The back of the stadium suddenly erupted into a mass of commotion that slowly swept its way toward the platform, where Morris passively stood his ground.

A smattering of officials on the stage rose from their seats to get a better look at what was happening. A dozen feet in front of them stood Morris, narrowing his eyes to get a fix on what was coming.

What they witnessed was many people with their hands over their heads passing a little baby over the top of the crowd, one by one, carefully but quickly propelling the prone baby toward the platform.

The stadium once again exploded in yelling and general chaos.

Morris turned to his left and asked his young interpreter what was happening.

“Brother Cerullo,” the boy responded without shifting his gaze from the center of the action, “while you were preaching a child back there who was born blind can now see and was grabbing for his parents’ eyes, nose, ears, and head. The place is going wild.”

They continued to move the child toward the platform, passing her over the heads of the people row after row until the tiny body reached the front of the stadium.

Morris looked down at the baby held aloft in the front row and smiled.

The little girl was gaping in confusion at her unusual journey through the stadium crowd. The poor child had never seen anything before, and suddenly she was being passed through the hands of total strangers amidst shrieks of awe and fear with the bright stadium lights illuminating her path to the platform.

Meanwhile, her startled and unsettled parents were doing their best to push through the humanity that had spilled into the aisles of the stadium during the pandemonium that had broken loose. When they, too, reached the end of the line at the foot of the platform they retrieved their daughter and waved their fingers in front of her eyes. For the first time in her life she followed their fingers everywhere.

Suddenly she changed her focus from the fingers to the closest face, which turned out to be her father’s face. A big smile took over her face as she noticed her daddy’s nose and started grabbing for it. Her father, tears in his eyes, smiled and laughed along with her as she played with his nose. Beside them, the girl’s mother was worshiping God in Creole, the Haitian language, while tears of joy drenched her face.

Suddenly, a prestigious official seated in the front row behind Morris jumped to his feet and started yelling in Creole.

“What’s he saying?” Morris asked his interpreter.

“He’s saying, ‘Oh my God! That’s my neighbors.’”

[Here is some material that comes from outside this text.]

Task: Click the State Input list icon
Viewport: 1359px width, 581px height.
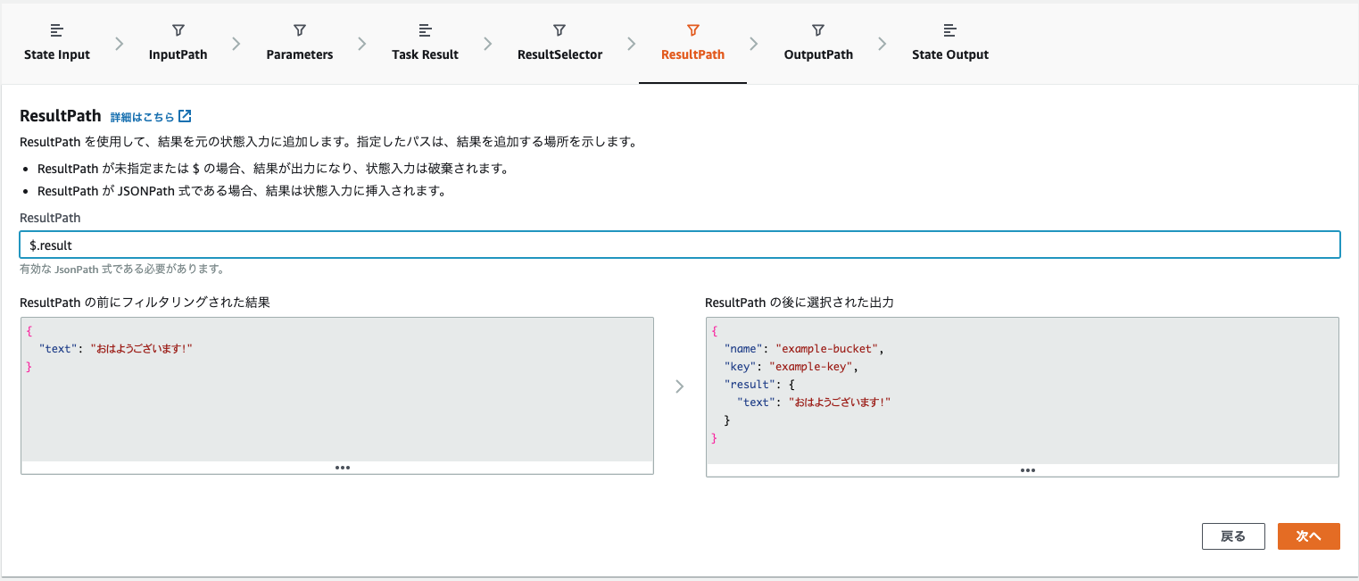Action: 55,29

Word was circulating throughout the stadium about the miracle the white man’s God had performed on the little girl.

So far the witch doctors had managed to do nothing but chant.

But the show wasn’t over yet.

In another part of the stadium word started to spread of another supernatural healing. Then from the opposite side of the crowd another miracle was identified. In just a few minutes’ time there was no zone in the entire stadium where some miracle had not been discovered.

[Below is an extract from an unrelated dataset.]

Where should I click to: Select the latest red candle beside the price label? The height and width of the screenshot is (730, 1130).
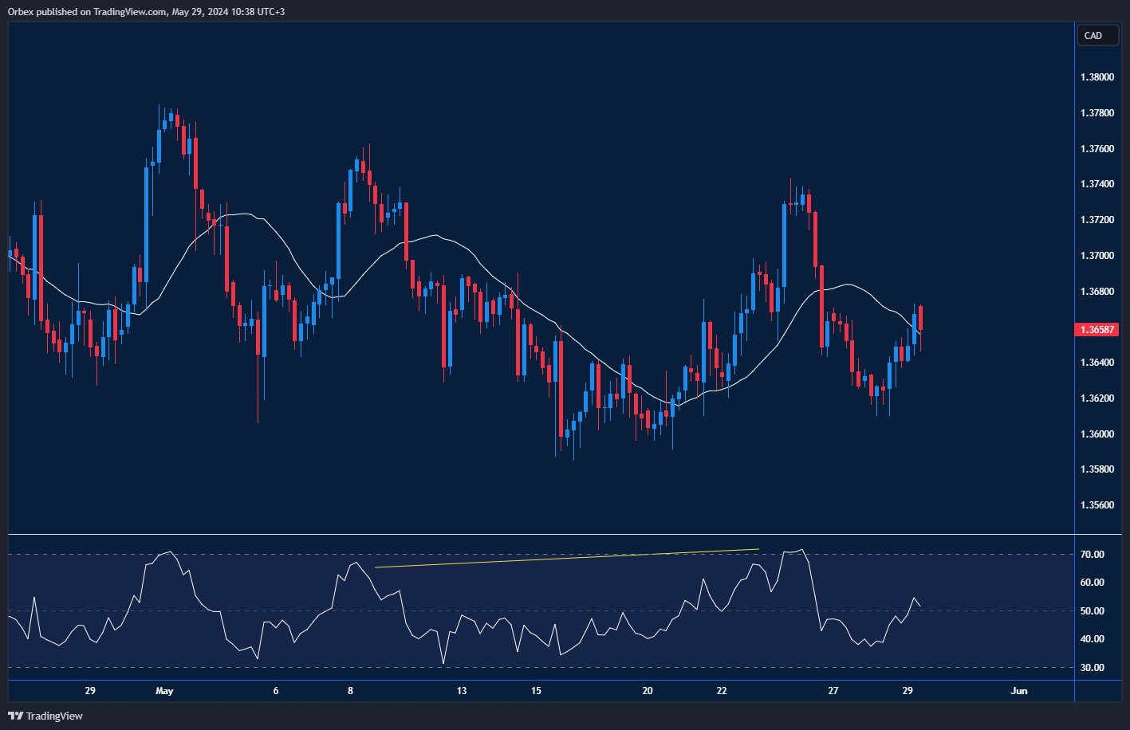921,318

Healing dozens of people’s ailments and diminishing the stature and iron grip of the witch doctors would have been spectacular enough. Such a demonstration of love and power would have driven thousands of those present to their knees with droves seeking forgiveness and salvation.

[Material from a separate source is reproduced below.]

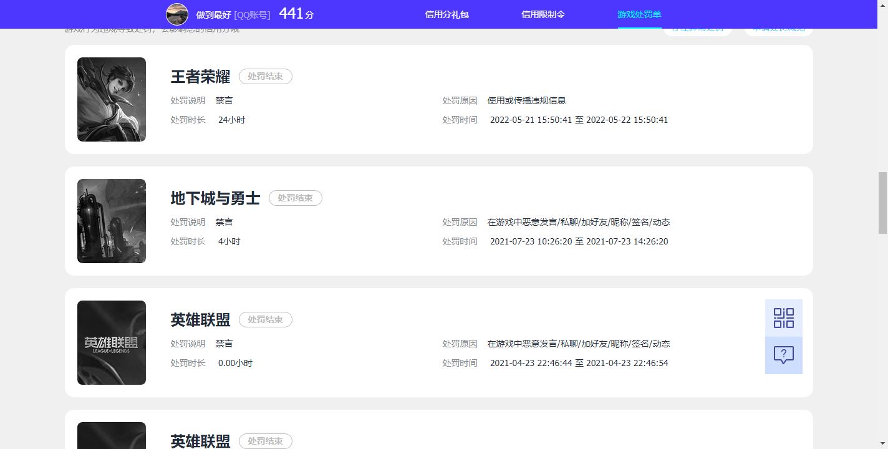Click the 王者荣耀 game title text

[x=200, y=77]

But God was not done that evening.

The spotlight returned to the witch doctors, but not in the way they had planned.

The black magic practitioners still stood out in the crowd because of the red shirts they had donned. Now, many of them were visibly weeping as they watched the little blind girl receive her sight and bask in the beauty of the world God had created.

Throughout the stadium other witch doctors could be seen falling to their knees with their heads thrown back and their arms lifted high, crying out to Jesus Christ to save their wretched souls. They sought forgiveness for manipulating the people and for holding them in the grip of fear. They sought God’s grace for their masquerading as agents of power and for blocking people from the true power source.

The breaking of the witch doctors’ stronghold opened the floodgates for revival that evening. Morris seized the microphone again and issued a powerful altar call that was heeded by thousands of people. The stream of converts included a number of the government and military officials who had been sitting behind Morris all night.